As a leader, you want to do everything you can to ensure that your business has the best shot at success. One step toward accomplishing this goal is to create a business continuity plan, which lists instructions and specific procedures for a company to follow should a disaster strike. A business continuity plan helps an organization quickly regain their business functions after an incident, which could be anything from a fire to a cyberattack.
Creating a Business Continuity Plan
If you’re starting from scratch without a business continuity plan, your first step should be to analyze your business and decide which areas are the most vulnerable. Afterward, you can calculate how much your business would stand to lose if processes should stop for a day or a week. Once you determine key critical functions, you can calculate the limit of acceptable downtime.
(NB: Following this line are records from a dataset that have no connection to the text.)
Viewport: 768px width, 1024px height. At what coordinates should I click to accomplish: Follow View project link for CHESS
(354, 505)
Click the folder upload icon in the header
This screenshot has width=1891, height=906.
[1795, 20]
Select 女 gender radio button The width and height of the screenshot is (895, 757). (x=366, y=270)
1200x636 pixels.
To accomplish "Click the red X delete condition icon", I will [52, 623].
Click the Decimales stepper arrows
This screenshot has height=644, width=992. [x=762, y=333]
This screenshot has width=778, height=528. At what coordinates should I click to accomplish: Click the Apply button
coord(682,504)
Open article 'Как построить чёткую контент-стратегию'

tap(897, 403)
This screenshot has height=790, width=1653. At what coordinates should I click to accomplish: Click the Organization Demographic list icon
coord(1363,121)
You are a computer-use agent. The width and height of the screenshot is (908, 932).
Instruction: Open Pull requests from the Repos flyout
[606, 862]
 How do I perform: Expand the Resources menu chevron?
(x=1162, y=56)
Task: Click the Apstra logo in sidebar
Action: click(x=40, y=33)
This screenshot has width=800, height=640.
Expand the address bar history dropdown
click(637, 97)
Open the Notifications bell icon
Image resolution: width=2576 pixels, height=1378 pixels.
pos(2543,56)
Next, you should create a checklist of equipment, key contact information, the location of backup sites, and any other information that would be helpful to have in a single, convenient location in an emergency.
When you develop your plan, see if you can speak with anyone who has successfully guided their organization through a disaster. They may be able to offer you valuable advice regarding what did and did not work for their business.
Test Your Plan
Having a business continuity plan is great, but you will never truly know if it will work unless you actually test it. When you do a trial run, don’t just go with an easy scenario. Doing the bare minimum will not create a strong plan, but going above and beyond in creating a complex situation will. Testing your plan can take place at a table where the team examines it closely, or team members can perform a structured walk-through. Experts suggest implementing disaster simulation testing annually.
Review and Update Your Plan
Business continuity plans require significant time and effort. If you fail to review and update your plan regularly, all of that effort will go to waste! During any given period of time, your business will see changes such as staff turnover or updates to technology. Remaining flexible is highly important. Simply having a plan in place is not good enough. Your strategy needs to be tested and updated on a regular basis.